No one is exempt from grief. It’s a natural consequence of life. But did you know that grief lives in your body? Unprocessed grief is the hidden source of many of our body issues. It can cause us to lose sleep, lack focus, get sick, age quickly and lose motivation. Grief can keep on unwanted weight and diminish our vitality.

It wasn’t until six months after my son Reed’s sudden death that I felt the excruciating pain of grief grip my left shoulder. Standing at his grave, I was wondering how I was going to remove the blue splotches of candle wax that had penetrated the porous headstone. His friends had come here the night before after joining me for his favorite barbeque rib dinner to continue the celebration of his birth sixteen years earlier.

Traumatic death cuts the flow of life as we know it.

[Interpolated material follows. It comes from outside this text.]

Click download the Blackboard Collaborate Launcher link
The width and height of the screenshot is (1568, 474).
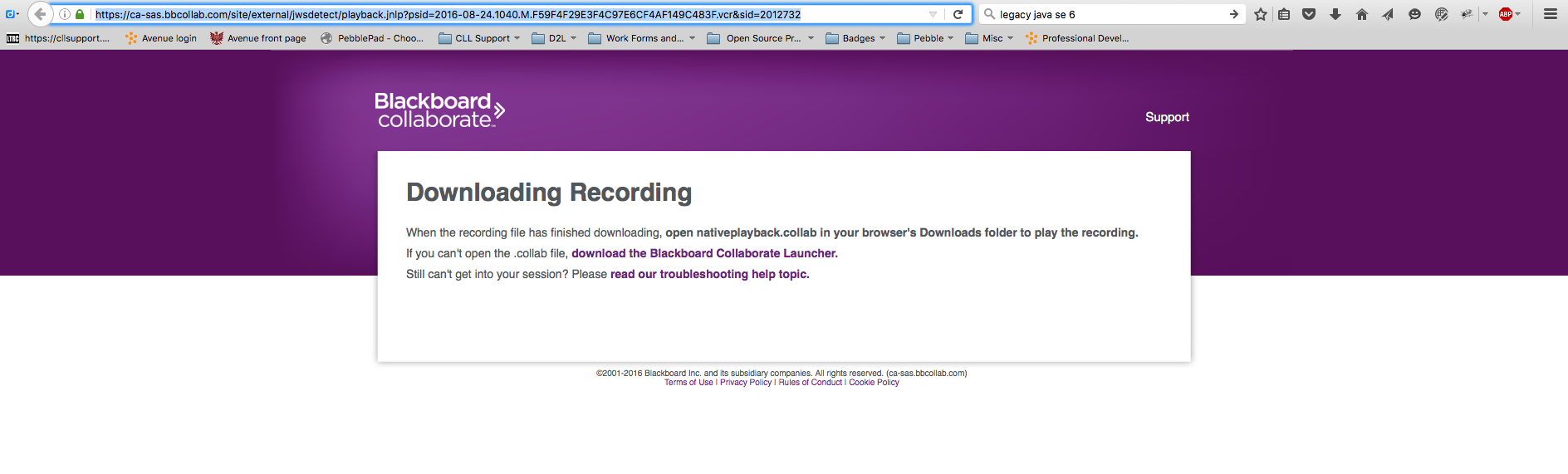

We had all been hurled by the tsunami of grief into despair by Reed’s death.

My bones ached from the pain of now being a member of the club that no parent ever wants to join.

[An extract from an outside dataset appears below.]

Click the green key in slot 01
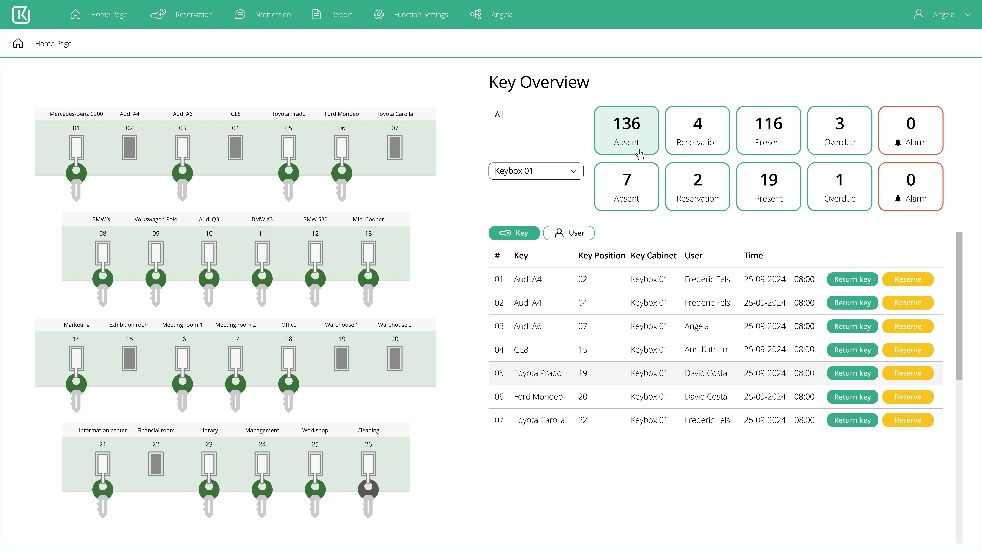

Kneeling at his grave site with hot water and a knife to begin the clean-up process, my left shoulder was gripped by an unfamiliar pain. It was as if a saber-toothed tiger sunk its fangs into me. I dropped the knife and held my shoulder with my right hand gasping for breath. Between sobs, I did not recognize this as grief rearing its head to signal it living in my body. Grief cuts us off from ourselves.

Three months later, in the first week of Rubenfeld Synergy training, I experience this same feeling, only this time I am with another practitioner. Cupping her hands on each side of my left shoulder, Jane asks, ”What are you noticing in this shoulder?” The power of her touch and the grace of this simple question supported me to feel deeply.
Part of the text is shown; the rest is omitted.